By doing this, your team can lead by example and begin building trust, so when the day comes and you have feedback for another department, they may be more receptive.  

A Hub for Customer Insights

One powerful way marketing can drive change is to be the undeniable (and unavoidable) voice of the customer. The objective arbitrator when seasoned and smart people begin digging heels in.

This goes beyond the basic marketing best practices (i.e. consumer and market research, case studies/customer stories, customer reviews, etc.).

Marketing can take the lead and facilitate conversations between all business areas that touch the customer to share knowledge and data. What have they been hearing from the customer (good and bad)? Are they seeing any changes in behavior or expectations? Is their data revealing any interesting trends? 

Marketing can then serve as the hub to capture and distribute that knowledge to the entire organization. For a small marketing team, it may be a monthly internal newsletter with an intriguing customer story, along with a “what it means for _____ department”. For a larger team, it could be a real-time customer dashboard and a monthly internal webinar with a customer insights rundown and Q&A session. 

Mapping the Customer Experience

Even though Customer Experience has been the buzzword in marketing for several years now, few organizations have invested in mapping all touchpoints with their brand. If they have, it’s often product-centric (user experience design), marketing-centric (the buyers’ journey) or sales-centric (the sales funnel). 

What’s often missing is a customer-centric, unified and shared vision of how a person experiences your brand.

Again, this is where marketing can take the lead, think bigger and connect the dots. By stepping into the customer’s shoes and engaging with your brand as they would, you can begin mapping all the different touchpoints and how each interaction made you feel. 

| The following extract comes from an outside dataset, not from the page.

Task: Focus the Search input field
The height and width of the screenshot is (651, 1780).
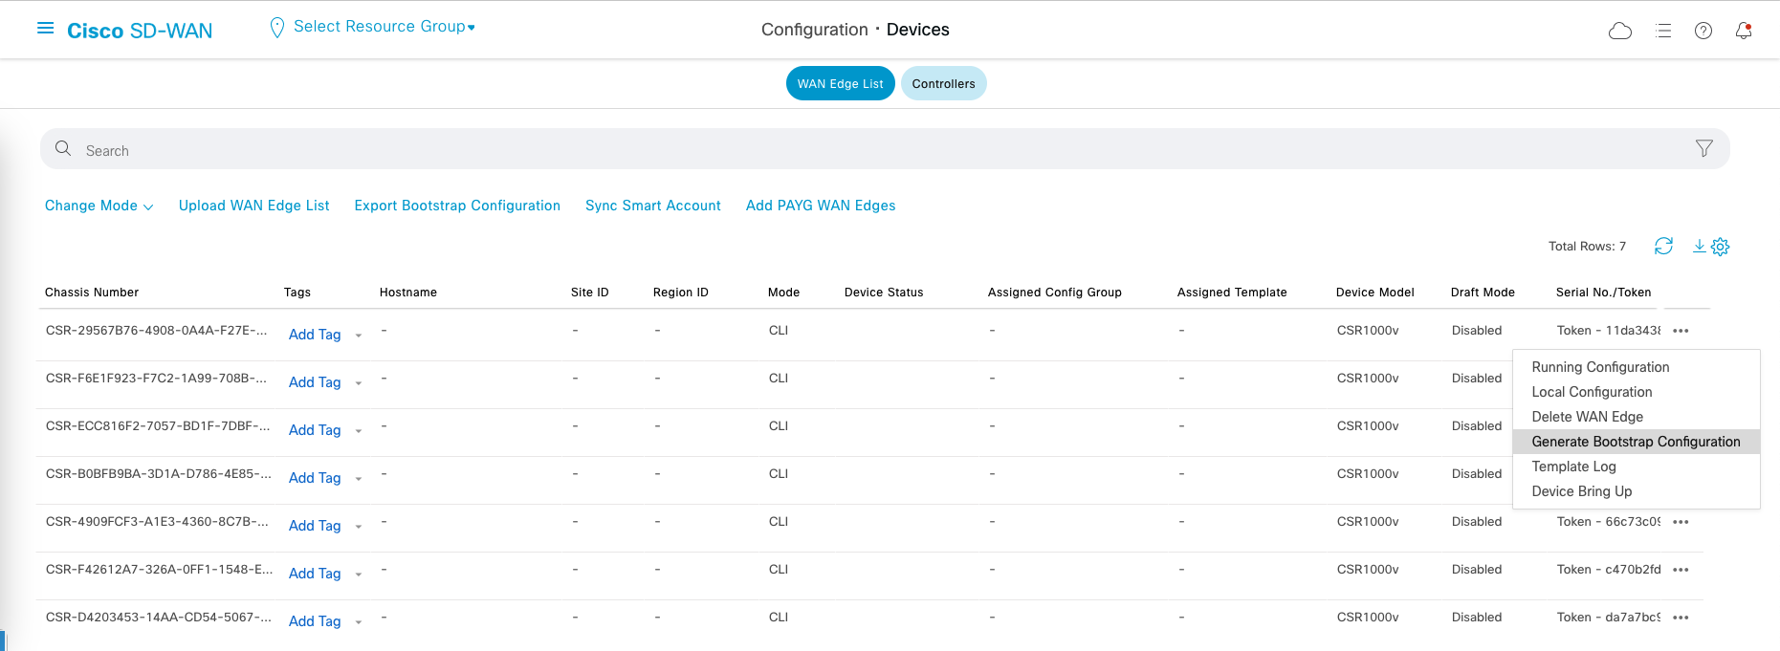Action: pyautogui.click(x=861, y=150)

Then, as marketers, you do what you do best and become storytellers. You don't need to come up with the all the answers. Instead, by helping each department develop empathy with your customer, marketing can frame the problem and inspire others to solve it.

The Big Data Excuse 

Finally, what many agencies and consulting firms would have you believe is that for marketers to truly drive change, we need to invest heavily in marketing technology, especially data analytics. Only through a fully integrated, centralized, real-time analytics solution can we truly understand our customer and make confident decisions.

Yes, an infrastructure like this is great if you have it. However, not having that system in place isn’t an excuse for not acting now.

Good old-fashioned boots on the ground, one-on-one conversations, and having "short toes" will go a long way in helping marketing do more for organizations.